In 2014, an individual applying for one of the available community long-term care Medicaid programs can retain total resources of $14,550, plus their home (which is deemed an exempt resource). But removing “excess” resources for Community Medicaid purposes is rather straightforward, as under Community Medicaid there are currently no “look back periods” or “penalty periods” for asset transfers; this is in contrast to the nursing home Medicaid program, which currently imposes a period of ineligibility for benefits for most types of asset transfers made to non-spouses during the five-year “look back” period prior to the date of filing an application for nursing home Medicaid.
Given that there are no asset transfer penalties for Community Medicaid, the usual strategy in spousal cases is to transfer any excess resources into the name of the “well” spouse. For single applicants, or in cases where both spouses need care, assets can be transferred to other family members, or to trusts for their benefit.

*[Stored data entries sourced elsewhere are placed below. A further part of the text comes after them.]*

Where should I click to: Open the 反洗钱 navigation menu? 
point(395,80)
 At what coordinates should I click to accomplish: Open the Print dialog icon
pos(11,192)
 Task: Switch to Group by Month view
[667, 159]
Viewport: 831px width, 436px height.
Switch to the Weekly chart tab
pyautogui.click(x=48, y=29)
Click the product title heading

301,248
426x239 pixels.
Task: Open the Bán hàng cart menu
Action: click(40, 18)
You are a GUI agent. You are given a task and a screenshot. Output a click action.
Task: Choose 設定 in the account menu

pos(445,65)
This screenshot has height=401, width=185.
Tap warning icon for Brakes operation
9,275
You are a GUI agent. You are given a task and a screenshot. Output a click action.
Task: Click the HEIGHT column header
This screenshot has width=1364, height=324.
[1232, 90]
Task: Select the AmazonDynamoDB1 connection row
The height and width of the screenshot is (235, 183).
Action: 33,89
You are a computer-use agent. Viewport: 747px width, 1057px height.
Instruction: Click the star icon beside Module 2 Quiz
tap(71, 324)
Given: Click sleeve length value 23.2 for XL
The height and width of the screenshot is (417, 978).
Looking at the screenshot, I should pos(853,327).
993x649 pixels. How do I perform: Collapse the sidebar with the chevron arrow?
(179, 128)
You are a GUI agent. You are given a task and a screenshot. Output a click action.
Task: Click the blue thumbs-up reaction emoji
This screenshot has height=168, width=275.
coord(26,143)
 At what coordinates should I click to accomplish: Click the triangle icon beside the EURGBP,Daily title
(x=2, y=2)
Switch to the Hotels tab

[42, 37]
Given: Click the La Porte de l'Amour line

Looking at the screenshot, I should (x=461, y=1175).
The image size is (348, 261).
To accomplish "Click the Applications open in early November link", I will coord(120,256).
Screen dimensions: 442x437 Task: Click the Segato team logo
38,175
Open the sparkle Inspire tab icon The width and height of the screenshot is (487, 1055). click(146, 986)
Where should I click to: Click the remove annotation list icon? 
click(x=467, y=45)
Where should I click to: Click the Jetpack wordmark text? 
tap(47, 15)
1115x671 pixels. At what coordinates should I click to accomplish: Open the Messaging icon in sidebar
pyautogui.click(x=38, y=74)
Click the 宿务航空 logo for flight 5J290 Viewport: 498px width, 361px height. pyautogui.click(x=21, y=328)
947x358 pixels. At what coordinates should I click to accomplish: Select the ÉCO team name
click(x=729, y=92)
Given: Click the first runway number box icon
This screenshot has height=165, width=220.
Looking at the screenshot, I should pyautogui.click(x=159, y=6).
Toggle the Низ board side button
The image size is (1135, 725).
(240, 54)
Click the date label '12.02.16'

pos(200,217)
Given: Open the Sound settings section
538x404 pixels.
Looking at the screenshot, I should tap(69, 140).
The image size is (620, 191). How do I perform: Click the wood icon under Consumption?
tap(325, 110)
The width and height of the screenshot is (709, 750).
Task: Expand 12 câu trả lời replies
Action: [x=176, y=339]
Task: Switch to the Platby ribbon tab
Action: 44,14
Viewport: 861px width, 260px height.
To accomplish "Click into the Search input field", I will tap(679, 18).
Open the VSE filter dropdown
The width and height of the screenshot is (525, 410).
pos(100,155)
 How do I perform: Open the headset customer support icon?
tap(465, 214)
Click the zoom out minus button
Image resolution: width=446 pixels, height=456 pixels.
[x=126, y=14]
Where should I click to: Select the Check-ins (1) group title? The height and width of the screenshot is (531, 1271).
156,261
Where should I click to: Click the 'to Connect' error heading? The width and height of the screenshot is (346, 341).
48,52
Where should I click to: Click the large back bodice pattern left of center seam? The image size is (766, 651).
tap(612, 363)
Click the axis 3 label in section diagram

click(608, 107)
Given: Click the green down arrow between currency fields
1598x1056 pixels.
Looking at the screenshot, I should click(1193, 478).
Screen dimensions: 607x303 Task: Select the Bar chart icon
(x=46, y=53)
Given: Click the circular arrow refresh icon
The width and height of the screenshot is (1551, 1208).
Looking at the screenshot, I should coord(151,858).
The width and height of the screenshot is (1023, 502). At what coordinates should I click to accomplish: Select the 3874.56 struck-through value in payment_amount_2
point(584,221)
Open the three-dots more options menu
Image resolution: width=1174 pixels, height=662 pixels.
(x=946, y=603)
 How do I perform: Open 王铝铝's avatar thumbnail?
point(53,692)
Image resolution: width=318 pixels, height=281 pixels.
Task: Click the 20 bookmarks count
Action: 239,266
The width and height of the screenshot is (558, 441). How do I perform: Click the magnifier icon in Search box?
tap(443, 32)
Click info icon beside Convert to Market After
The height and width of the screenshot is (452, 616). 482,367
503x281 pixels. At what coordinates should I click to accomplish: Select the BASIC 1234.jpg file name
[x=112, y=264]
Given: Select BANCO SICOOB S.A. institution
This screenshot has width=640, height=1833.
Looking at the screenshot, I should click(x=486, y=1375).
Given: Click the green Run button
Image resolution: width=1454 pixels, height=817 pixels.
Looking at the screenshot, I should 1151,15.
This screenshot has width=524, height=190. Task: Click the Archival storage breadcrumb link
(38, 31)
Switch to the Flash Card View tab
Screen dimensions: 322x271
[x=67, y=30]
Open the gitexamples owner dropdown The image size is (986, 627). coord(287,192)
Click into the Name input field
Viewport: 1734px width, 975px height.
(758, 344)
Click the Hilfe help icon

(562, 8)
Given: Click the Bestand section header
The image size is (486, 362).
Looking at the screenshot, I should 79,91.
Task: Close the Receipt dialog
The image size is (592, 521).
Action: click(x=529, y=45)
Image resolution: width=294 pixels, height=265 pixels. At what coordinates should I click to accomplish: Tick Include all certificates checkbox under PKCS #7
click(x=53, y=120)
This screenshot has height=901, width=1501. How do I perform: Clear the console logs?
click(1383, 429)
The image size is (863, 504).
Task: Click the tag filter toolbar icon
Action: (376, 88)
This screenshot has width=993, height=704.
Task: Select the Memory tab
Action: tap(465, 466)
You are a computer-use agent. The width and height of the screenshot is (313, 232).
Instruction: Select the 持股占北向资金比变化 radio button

As far as the income requirements, the current maximum income allowance for Community Medicaid is $809 per month. Without any planning, any excess income must be applied to a Medicaid “spenddown,” with Medicaid then paying the balance towards the cost of care. For example, a person with $2,000 per month of recurring income (typically Social Security and a pension) would have to contribute $1,191 of her income towards her cost of home care, with Medicaid paying the difference.
Fortunately the Community Medicaid rules permit an applicant to fund their excess income into a vehicle known as a "Pooled Income Trust." Pooled Income Trusts are statutorily approved trusts that are established and operated by various charitable organizations throughout New York State. To participate in a Pooled Income Trust, the Medicaid Applicant signs a "joinder agreement" prepared by the charity that operates the trust. Once Medicaid is approved, the participant's excess income would be transferred tot he Pooled Income Trust and held in a separate trust share account for the participant's benefit. Each month the participant (or often their representative, such as an agent under a power of attorney) may submit bills incurred by the participant for household expenses such as rent, food, clothing, utilities, etc. The Pooled Income Trust Trustee is authorized to pay any such non-medical bills that are incurred by the participant. To the extent that after payment for such expenses the participant has excess income, such income will remain part of the Pooled Income Trust, and can be used towards the charitable purposes of the organization administering the Trust.